DIRECTIONS
Swap "input box" for "text field" in the lines starting at the one containing "You are a computer-use" and ending at the one containing "coord(488,302)", and write out only those lines with nothing else changed. Omit the pictures.

SUPPLIED ENTRIES
↓↓↓

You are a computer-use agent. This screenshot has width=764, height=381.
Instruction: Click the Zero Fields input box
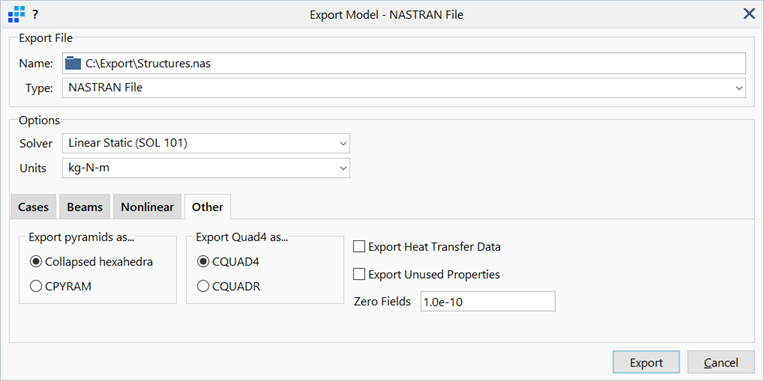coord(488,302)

↑↑↑
↓↓↓

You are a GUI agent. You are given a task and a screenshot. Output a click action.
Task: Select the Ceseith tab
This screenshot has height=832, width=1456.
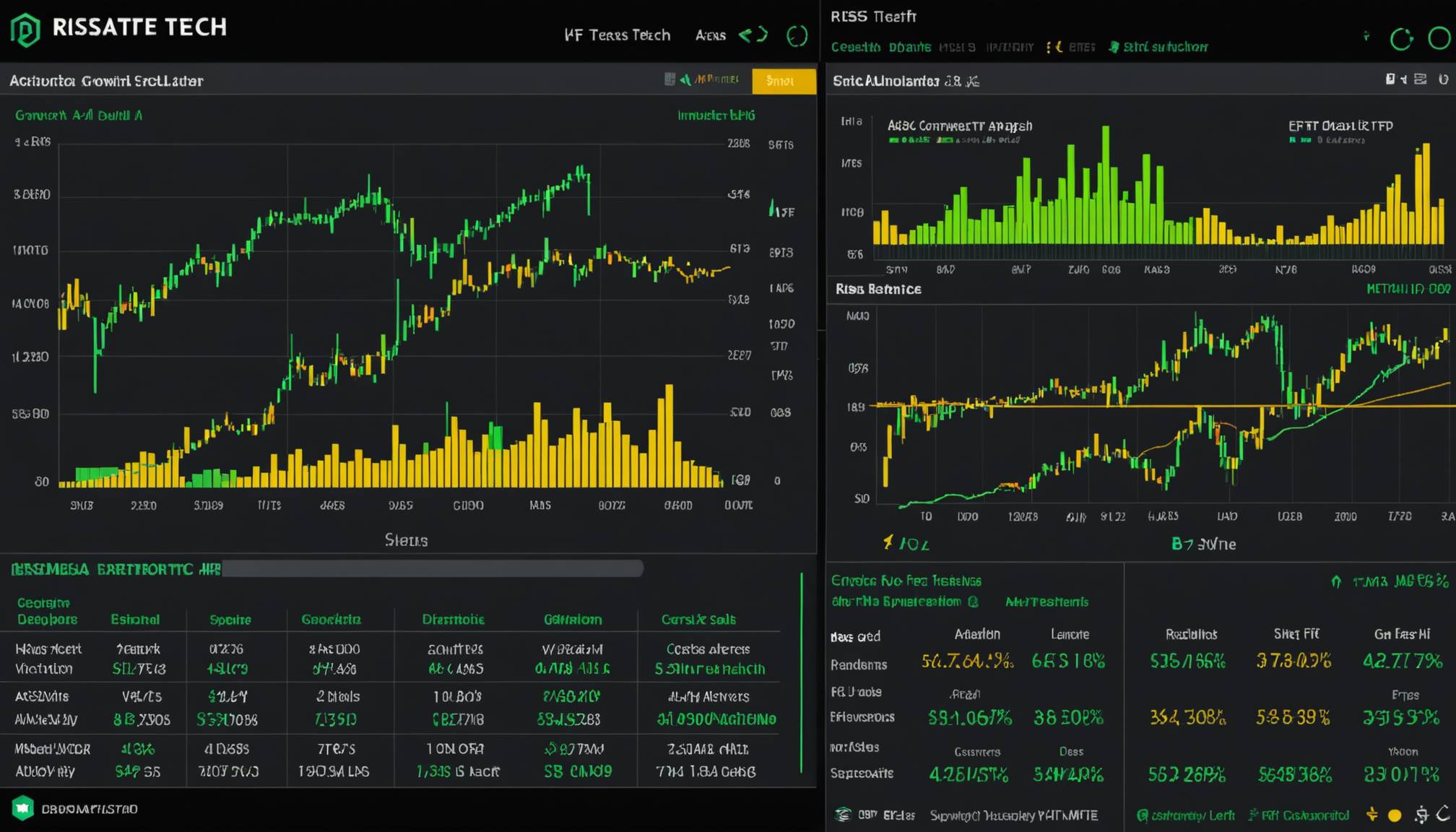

↑↑↑

ANSWER TO THIS EXERCISE
You are a computer-use agent. This screenshot has width=764, height=381.
Instruction: Click the Zero Fields text field
coord(488,302)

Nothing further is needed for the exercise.